Kamanetz looks not just at how kids use technology, but also how parents are becoming the role models for kids, and not always in good and positive ways. She explores the mommy-blogging world (something I sort of know about but not really, and I am both disheartened to see it commercialized and heartened to see there are places where good advice and caring communities exist).

The most important piece of advice — the one huge researched take-away for all parents that sticks with me — is to protect the sleep patterns of your children. No devices and no screens in bedrooms, and turn off screens an hour before bedtime. The sanctity of sleep is key to the development of a growing brain and emotional self.

In a nod to the world she is writing about, where time seems slippery and tl/dr (too long, didn’t read) is a cultural shortcut, Kamanetz even has a final chapter in which she summarizes her book into a five-minute read (sort of like a bulleted cliff notes version). You could read that, of course, but I suggest reading the entire book, and thinking about technology, our kids, ourselves and the world in a critical and constructive way. It is worth it.

Peace (on this screen and beyond),
Kevin

Book Review: How to Write An Autobiographical Novel

 

I’ve heard Alexander Chee’s name before but had not read anything by him, and then his latest book — How To Write An Autobiographical Novel – starting showing up in the places where I read about books.  I’m glad I discovered it, and him, for his writing is lyrical at times, and powerfully moving. In this collection of essays, connected by the larger theme of exploring one’s life through fiction, Chee tumbles into the terrain of writing.

I won’t recount his difficult, yet interesting, life, but themes of race and cultural identity, gender politics, sexual orientation, literary mentorship, and ways of looking at your world through a lens of words all come to the surface in interesting ways.

Even with the title, I didn’t quite realize what Chee was up to until I finished the book, and thought deeply, later, about how his pieces fit together as advice for a writer grappling with identity and stories, and how to tell those stories (and the price you pay for using your own stories to write fiction). He also has some beautifully written sentences and passages. Even if he hadn’t noted that Annie Dillard was one of his professors, you would catch some of her style in his style (not a bad thing), although his focus of topic is very different from hers.

I’d recommend this book for those seeking to explore what it means to be a writer, but this book is probably more for adults than students below the university level.

Peace (between pages),
Kevin

Book Review: 100 Years From Now Our Bones Will Be Different

What a find! This book — 100 Years From Now Our Bones Will Be Different by Lawrence McWilliams and Anand Vedawala — is a treasure and inspiration, as it weaves vignettes and epitaphs of a single fictional African American family over 100 years, with illustrations. The stories are powerful, with overlapping narratives that foreshadow stories and hint back to past stories, weaving the family tree in a way that a diagram could never do.

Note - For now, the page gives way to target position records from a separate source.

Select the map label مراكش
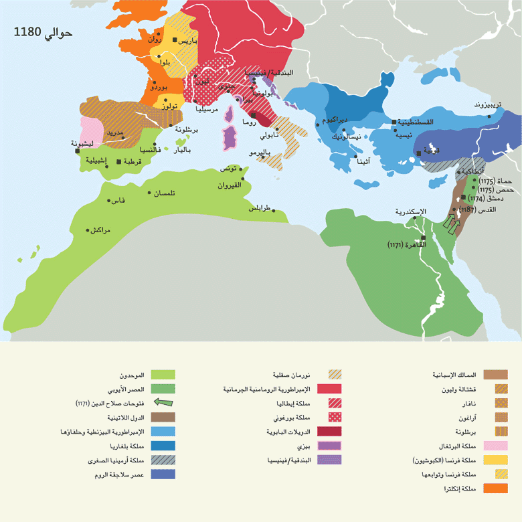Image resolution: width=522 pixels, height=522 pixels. [x=100, y=230]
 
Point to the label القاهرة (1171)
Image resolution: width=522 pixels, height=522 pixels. [x=405, y=245]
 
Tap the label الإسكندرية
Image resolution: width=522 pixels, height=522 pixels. [x=409, y=213]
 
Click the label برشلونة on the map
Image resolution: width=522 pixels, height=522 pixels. [x=177, y=130]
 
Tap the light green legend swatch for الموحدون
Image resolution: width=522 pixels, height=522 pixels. [x=163, y=375]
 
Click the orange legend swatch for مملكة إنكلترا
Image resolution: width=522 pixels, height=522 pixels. [x=496, y=488]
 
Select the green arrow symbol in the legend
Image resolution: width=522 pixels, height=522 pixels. [x=163, y=402]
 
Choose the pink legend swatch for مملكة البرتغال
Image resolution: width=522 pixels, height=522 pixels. [x=496, y=446]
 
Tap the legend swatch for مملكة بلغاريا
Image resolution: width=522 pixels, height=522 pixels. [x=163, y=446]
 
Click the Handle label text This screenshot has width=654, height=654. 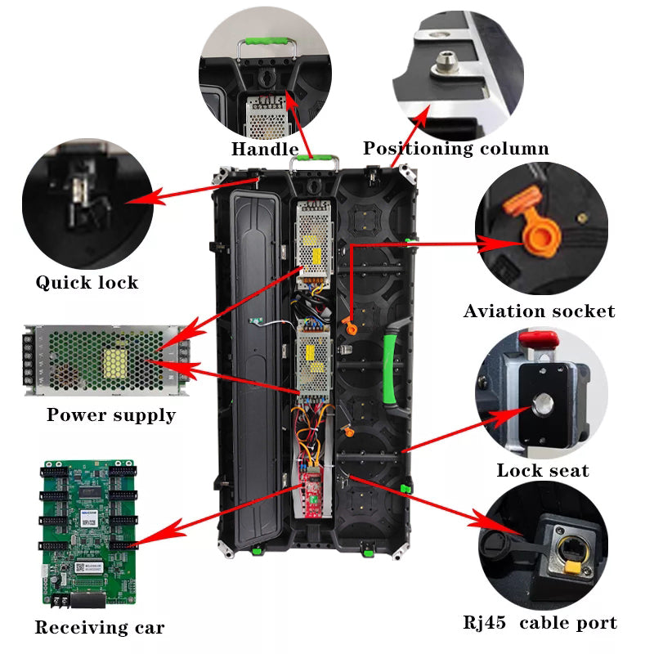click(264, 149)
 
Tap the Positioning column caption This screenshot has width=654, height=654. click(455, 149)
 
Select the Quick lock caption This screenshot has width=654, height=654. click(87, 283)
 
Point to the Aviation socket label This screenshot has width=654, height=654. click(539, 311)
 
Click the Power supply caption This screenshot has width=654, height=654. click(110, 414)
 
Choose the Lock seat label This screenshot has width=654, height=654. click(542, 470)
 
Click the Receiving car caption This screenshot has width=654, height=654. click(99, 628)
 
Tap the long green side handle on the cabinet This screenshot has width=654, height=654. click(391, 368)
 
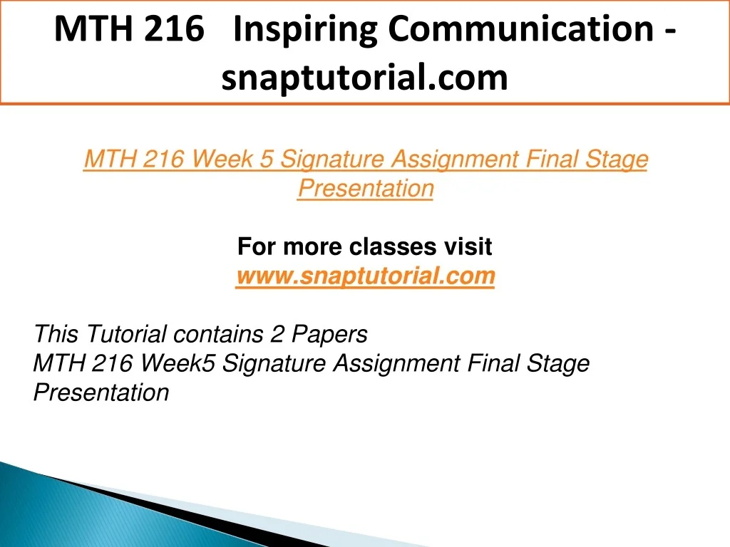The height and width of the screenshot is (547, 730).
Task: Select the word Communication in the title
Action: coord(521,28)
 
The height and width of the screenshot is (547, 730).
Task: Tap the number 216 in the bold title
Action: coord(174,28)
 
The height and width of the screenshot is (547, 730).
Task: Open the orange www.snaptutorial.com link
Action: coord(366,276)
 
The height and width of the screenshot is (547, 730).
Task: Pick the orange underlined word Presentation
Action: coord(366,188)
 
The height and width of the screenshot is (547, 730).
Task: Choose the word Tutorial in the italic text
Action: coord(126,334)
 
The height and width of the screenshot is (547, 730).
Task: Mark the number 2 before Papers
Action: coord(277,334)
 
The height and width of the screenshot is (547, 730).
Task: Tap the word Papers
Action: coord(329,335)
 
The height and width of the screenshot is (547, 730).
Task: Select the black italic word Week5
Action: coord(178,363)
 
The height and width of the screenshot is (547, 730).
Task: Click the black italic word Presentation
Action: coord(101,392)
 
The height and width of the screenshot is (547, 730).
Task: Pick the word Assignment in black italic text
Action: coord(396,363)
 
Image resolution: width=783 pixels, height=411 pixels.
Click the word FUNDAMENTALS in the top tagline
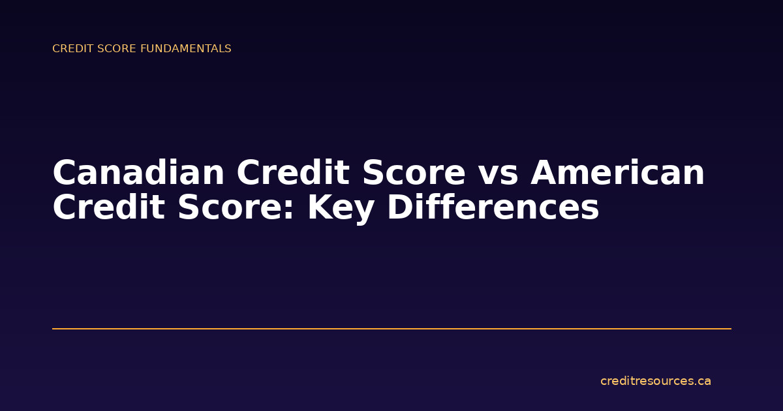(185, 49)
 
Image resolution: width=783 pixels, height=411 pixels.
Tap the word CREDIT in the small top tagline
(70, 49)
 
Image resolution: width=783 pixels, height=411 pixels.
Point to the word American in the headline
(617, 174)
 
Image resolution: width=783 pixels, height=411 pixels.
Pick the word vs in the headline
(498, 174)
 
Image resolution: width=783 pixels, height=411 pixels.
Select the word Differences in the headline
(493, 209)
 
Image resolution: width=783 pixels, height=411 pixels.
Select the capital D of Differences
(399, 209)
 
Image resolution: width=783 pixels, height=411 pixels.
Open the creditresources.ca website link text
(655, 381)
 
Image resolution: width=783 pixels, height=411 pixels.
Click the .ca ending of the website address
(702, 382)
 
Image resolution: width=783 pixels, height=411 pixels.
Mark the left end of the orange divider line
(54, 329)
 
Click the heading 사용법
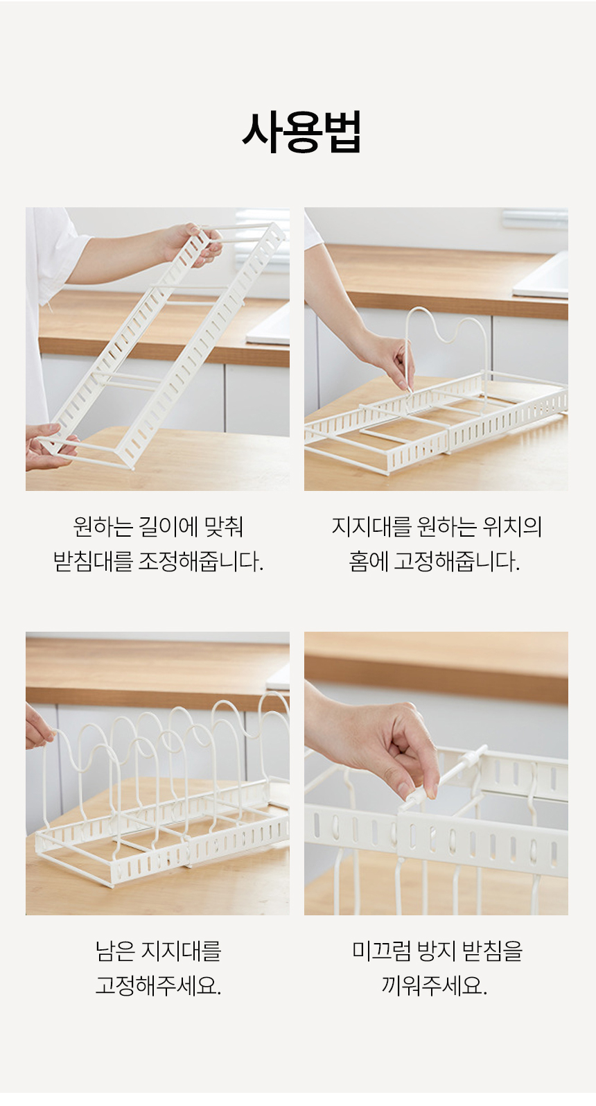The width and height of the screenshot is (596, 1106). [301, 132]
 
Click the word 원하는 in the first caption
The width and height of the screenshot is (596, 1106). [103, 526]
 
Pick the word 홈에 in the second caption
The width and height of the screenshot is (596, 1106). [368, 561]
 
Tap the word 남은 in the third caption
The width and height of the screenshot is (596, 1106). [115, 951]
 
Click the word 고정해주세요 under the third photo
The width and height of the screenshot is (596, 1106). [158, 985]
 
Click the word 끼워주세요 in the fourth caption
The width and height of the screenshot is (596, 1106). [435, 985]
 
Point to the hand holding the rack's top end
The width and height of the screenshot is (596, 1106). [194, 243]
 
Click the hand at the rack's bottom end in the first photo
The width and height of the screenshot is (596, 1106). [45, 447]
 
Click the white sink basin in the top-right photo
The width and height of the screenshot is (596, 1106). [544, 277]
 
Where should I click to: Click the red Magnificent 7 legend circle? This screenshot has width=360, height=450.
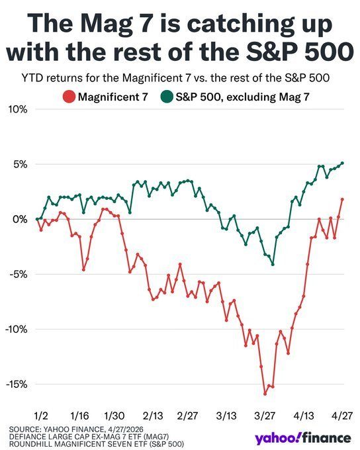pyautogui.click(x=69, y=97)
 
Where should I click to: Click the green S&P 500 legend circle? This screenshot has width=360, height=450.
pyautogui.click(x=167, y=97)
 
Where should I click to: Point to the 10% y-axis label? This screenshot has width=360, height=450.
pyautogui.click(x=18, y=109)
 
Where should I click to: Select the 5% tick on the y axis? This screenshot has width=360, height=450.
pyautogui.click(x=20, y=164)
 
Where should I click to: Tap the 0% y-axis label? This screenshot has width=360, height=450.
pyautogui.click(x=20, y=219)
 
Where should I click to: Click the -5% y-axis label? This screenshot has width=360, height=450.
pyautogui.click(x=18, y=275)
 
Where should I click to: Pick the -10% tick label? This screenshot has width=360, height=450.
pyautogui.click(x=16, y=329)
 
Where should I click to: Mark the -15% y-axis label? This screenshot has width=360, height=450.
pyautogui.click(x=17, y=384)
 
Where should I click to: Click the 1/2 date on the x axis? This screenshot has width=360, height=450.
pyautogui.click(x=41, y=416)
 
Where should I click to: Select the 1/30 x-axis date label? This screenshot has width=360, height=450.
pyautogui.click(x=114, y=416)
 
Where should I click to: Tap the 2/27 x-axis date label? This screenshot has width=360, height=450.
pyautogui.click(x=187, y=416)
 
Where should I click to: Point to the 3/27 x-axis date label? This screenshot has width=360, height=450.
pyautogui.click(x=265, y=416)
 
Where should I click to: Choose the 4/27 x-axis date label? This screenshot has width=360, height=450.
pyautogui.click(x=341, y=416)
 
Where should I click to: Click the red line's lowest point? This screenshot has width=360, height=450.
pyautogui.click(x=265, y=394)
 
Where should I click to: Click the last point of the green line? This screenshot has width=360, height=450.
pyautogui.click(x=342, y=163)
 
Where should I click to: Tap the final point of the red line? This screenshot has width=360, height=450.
pyautogui.click(x=342, y=199)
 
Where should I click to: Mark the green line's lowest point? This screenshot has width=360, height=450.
pyautogui.click(x=273, y=264)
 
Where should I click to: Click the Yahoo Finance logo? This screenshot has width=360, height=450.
pyautogui.click(x=303, y=438)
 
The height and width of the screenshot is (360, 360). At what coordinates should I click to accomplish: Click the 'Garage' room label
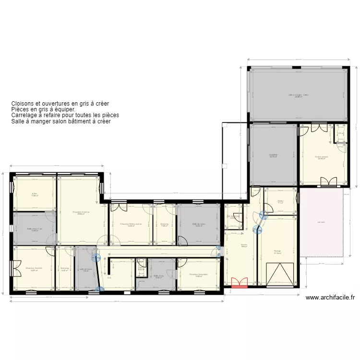277,251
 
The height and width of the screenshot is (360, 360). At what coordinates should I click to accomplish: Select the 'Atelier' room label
280,202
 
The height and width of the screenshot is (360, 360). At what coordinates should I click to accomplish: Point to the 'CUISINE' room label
273,155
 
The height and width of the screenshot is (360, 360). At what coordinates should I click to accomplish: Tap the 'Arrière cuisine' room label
322,157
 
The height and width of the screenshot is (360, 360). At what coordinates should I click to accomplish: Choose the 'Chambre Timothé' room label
34,268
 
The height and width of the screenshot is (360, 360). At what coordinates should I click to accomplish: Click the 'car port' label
321,222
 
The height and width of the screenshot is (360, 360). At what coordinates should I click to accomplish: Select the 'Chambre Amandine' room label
198,275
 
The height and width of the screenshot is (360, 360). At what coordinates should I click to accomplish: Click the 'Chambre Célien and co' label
131,224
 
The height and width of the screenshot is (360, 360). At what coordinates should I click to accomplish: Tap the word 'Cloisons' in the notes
22,103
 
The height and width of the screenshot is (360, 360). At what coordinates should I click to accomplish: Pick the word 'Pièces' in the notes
19,109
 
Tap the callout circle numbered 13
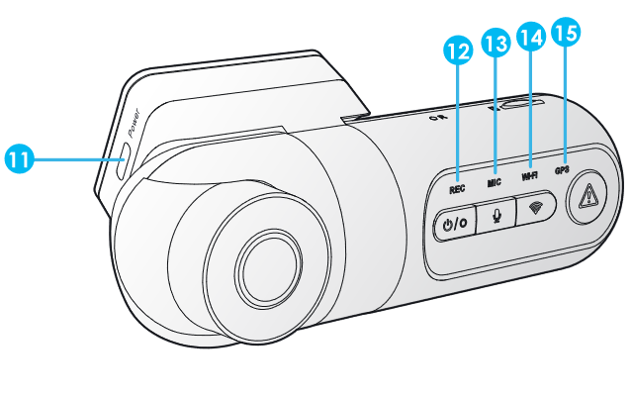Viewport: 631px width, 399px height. click(x=496, y=43)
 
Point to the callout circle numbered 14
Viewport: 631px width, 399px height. click(x=531, y=36)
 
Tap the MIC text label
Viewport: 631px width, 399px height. click(x=495, y=182)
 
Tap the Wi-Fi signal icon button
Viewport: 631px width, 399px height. click(x=536, y=208)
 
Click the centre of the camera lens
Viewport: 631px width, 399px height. click(x=266, y=265)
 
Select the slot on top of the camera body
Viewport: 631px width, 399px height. click(x=521, y=102)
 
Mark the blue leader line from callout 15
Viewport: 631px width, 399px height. click(x=566, y=99)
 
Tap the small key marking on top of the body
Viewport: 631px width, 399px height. click(x=436, y=118)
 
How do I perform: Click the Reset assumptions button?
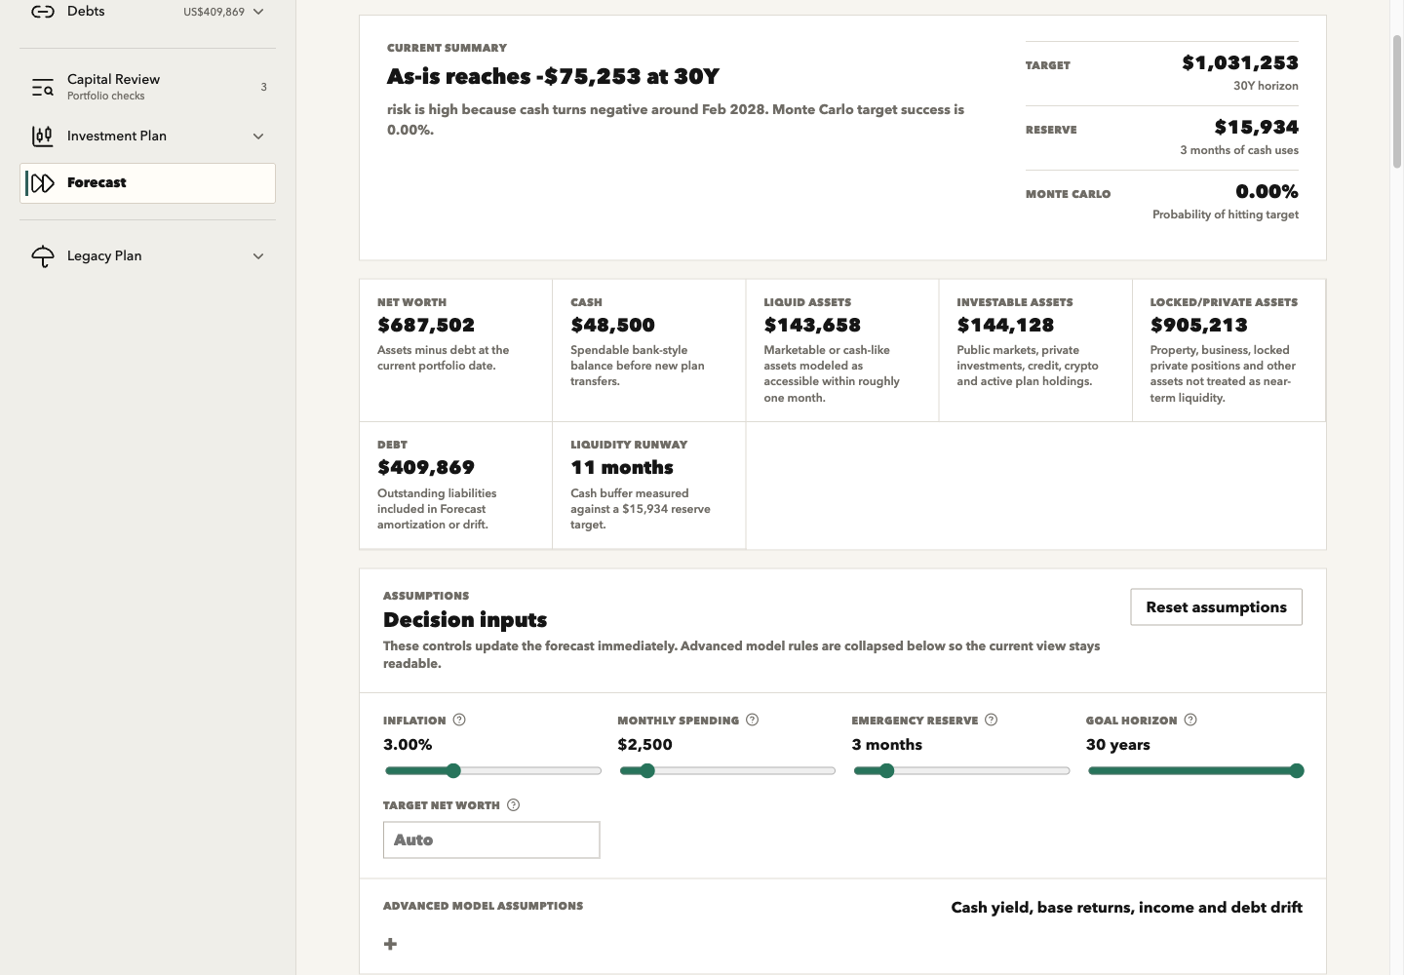pyautogui.click(x=1216, y=606)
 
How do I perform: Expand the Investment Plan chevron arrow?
pyautogui.click(x=258, y=136)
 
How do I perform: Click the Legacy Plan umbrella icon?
pyautogui.click(x=43, y=256)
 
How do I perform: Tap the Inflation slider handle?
pyautogui.click(x=453, y=770)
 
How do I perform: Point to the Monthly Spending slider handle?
pyautogui.click(x=647, y=770)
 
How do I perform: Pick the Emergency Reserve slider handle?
pyautogui.click(x=886, y=770)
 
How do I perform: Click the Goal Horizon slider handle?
pyautogui.click(x=1297, y=770)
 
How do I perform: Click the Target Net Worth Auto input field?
pyautogui.click(x=491, y=839)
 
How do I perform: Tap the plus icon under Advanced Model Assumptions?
pyautogui.click(x=390, y=944)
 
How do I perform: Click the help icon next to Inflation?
pyautogui.click(x=459, y=720)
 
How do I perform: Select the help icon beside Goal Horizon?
pyautogui.click(x=1190, y=720)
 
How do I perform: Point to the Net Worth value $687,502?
pyautogui.click(x=426, y=326)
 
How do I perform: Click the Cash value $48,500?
pyautogui.click(x=612, y=326)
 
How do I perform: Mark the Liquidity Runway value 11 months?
pyautogui.click(x=622, y=467)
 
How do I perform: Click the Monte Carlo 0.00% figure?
pyautogui.click(x=1267, y=191)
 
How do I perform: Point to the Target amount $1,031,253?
pyautogui.click(x=1240, y=62)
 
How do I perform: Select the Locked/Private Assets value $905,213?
pyautogui.click(x=1199, y=326)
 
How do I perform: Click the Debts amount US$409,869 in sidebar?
pyautogui.click(x=214, y=12)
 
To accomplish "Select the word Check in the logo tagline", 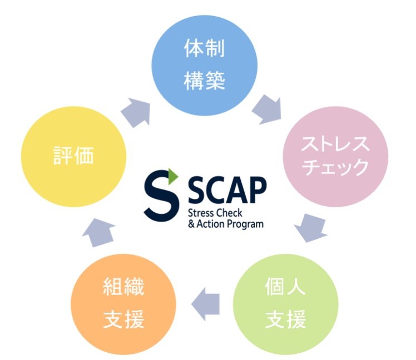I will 236,213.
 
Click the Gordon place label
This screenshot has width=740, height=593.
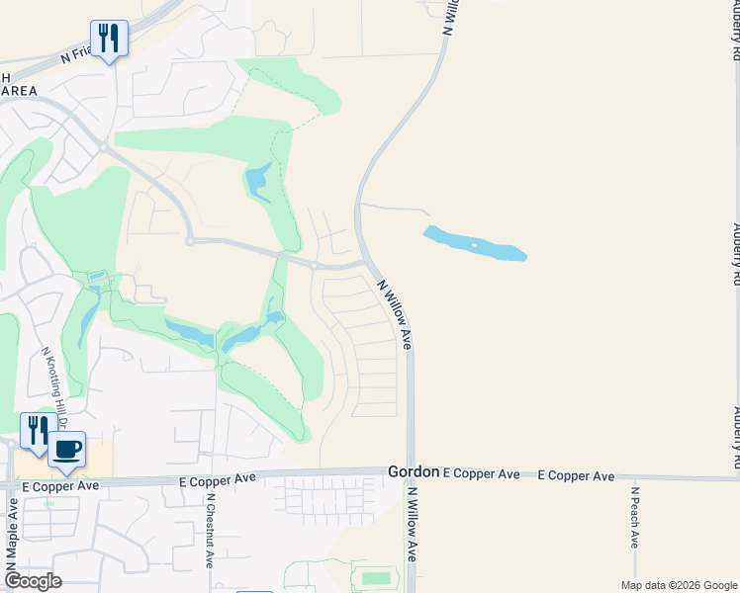[x=413, y=473]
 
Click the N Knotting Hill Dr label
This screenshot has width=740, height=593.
[x=53, y=387]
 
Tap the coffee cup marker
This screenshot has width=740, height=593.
[x=67, y=451]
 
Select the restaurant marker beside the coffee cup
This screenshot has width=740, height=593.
[x=36, y=431]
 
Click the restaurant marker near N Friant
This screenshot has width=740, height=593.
[x=109, y=39]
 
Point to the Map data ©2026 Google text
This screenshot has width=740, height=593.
[x=680, y=585]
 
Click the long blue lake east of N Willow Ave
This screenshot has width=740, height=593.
[x=475, y=244]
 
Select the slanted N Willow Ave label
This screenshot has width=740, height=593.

In here, you will experience the echoes of slavery, of discrimination, of family connections, of hope, of dreams, of tragedy. In short, it’s a family story, with all of its imperfections surfacing through the voices of the multitude of characters (the first, born in 1878, and the last, died in 2015).

There are many applications for this kind of fictional narrative, from historical perspectives to story writing. I am bringing pieces of it into a professional development session tonight, in fact, where our focus is on oral history, and I am going to do a roundtable reading (hopefully, I will record it for a podcast resource later).

And what’s cool, too, is that this was funded via Kickstarter.

Peace (tell the tale),
kevin

My Year in Books (via Goodreads)

Year in Books 2018

I use Goodreads regularly to keep track of my reading, and I always do the annual reading goal challenge (keeping it at 100 books to be read each year). What I like is the final Year in Books that Goodreads spits out, giving a cool glimpse of the books read and reviewed over the past year. I am always taken back by the number of pages I have read (40,000 in 2018).